Building a Better Game Review

Few things in the gaming world are as controvertial as game reviews themselves.  Fanboys and fangirls wait with bated breath to peek at the scores for their most anticipated games.  If these scores aren't as high as their expectations, some of them are apt to explode, whether at writers, publishers, comment boxes, or at developers themselves.  Unfortunately, what would seem to be a simple subjective scoring has now turned into an important industry, as the likelyhood of developers and publishers could be impacted by such things.  Thus we have our current situation, where games are often reviewed as exacting and objectively as possible.  However, does this even remotely mirror the experience of the end user and help the customer in deciding how to spend their money?  I argue that this is fundamentally flawed and that we can find a better way, both for the developers and the consumers.

The first and easiest target, of course, is rampant score inflation.  The average game seems to score somewhat over a 7 by most modern, popular review sources.  To start, we can ask, why would they do this?  It happens for a couple of faulty reasons: 1. To appease developers and 2. By objectively comparing current games with older ones.  Developers like inflated scores because they see higher scores as increased sales.  Thus if everything gets pushed near the top, they believe that this benefits them as the customers would naturally relate high with good, perhaps not realizing that scores are inflated.  Many of the review sources willingly follow along with this, as publishers and developers are their livelihood.  They need them happy for ad revenue, sneak peeks, open accessibility and early/free games.  Many feel this pressure even without direct hints from the publisher and willingly bow to it.  Then we also have the other problem, objective comparisons to previous games.  Say a big developer created a game and it ended up a hit.  A reviewer first gave it an 8.5.  Now two years later, the developers release a sequel which looks better and fixes some of the issues in the first.  What do you give it?  It's very possibly that the reviewer will give a score higher than the original 8.5 because it's a better game than the original.  Of course, this isn't necessarily the proper way of doing things as you're mentally going back in time and comparing it in the previous time period instead of staying rooted in the present.  The concept is a bit hard to confront and counter, but it needs to be addressed for proper judgement.

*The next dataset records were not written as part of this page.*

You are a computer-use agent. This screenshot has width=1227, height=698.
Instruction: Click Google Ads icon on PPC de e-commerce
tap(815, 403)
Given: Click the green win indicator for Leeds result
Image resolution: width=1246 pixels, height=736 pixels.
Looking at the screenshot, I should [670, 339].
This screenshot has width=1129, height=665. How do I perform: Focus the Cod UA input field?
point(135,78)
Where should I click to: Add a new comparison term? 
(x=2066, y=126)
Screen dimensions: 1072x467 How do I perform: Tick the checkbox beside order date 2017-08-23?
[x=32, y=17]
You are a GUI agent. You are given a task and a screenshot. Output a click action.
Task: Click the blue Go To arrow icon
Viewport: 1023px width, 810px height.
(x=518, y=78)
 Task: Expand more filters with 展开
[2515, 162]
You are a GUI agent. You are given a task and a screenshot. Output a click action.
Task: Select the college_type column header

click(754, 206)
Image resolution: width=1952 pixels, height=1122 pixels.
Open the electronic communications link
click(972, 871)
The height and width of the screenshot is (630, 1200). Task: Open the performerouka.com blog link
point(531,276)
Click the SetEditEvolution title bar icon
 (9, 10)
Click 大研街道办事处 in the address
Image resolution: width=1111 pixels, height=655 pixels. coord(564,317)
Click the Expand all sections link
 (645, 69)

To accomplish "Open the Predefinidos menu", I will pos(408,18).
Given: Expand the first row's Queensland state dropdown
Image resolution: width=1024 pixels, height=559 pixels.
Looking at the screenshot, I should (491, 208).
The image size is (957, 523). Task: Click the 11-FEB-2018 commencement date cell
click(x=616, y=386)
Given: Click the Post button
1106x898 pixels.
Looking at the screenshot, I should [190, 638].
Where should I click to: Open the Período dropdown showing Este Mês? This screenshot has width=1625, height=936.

But what's so bad about score inflation (and closed inflation in general) anyway?  Essentially, its entire purpose is to mislead and manipulate, generally to make a specific group appear better than they are at the expense of the entire system's legitimacy.  Unfortunately, similar kinds of closed inflation exist everywhere in our modern world (Bellcurveclosed inflation has values on a range versus open-ended inflation, which doesn't carry the same issues).  Take the scale 0-10, with a defined low, a defined high, and a defined mid-point (five).  If five is a true average for this scale and you throw 100 random dots (or reviews) on the line, you generally end up with a nice bell curve density to show for it.  This allows you to easily determine, both mentally and objectively, which scores are horrible, bad, average, good, and great.  In the end, isn't that all people want to know from a review score?  With a skewed curve, the results become misleading, if not downright manipulative.  Suddenly it becomes much more difficult to determine the difference between horrible, average and great as their separation is significantly reduced.  This problem also becomes more complicated as inflation isn't even standard amongst inflation sources, which then have to coexist with non-inflated scores.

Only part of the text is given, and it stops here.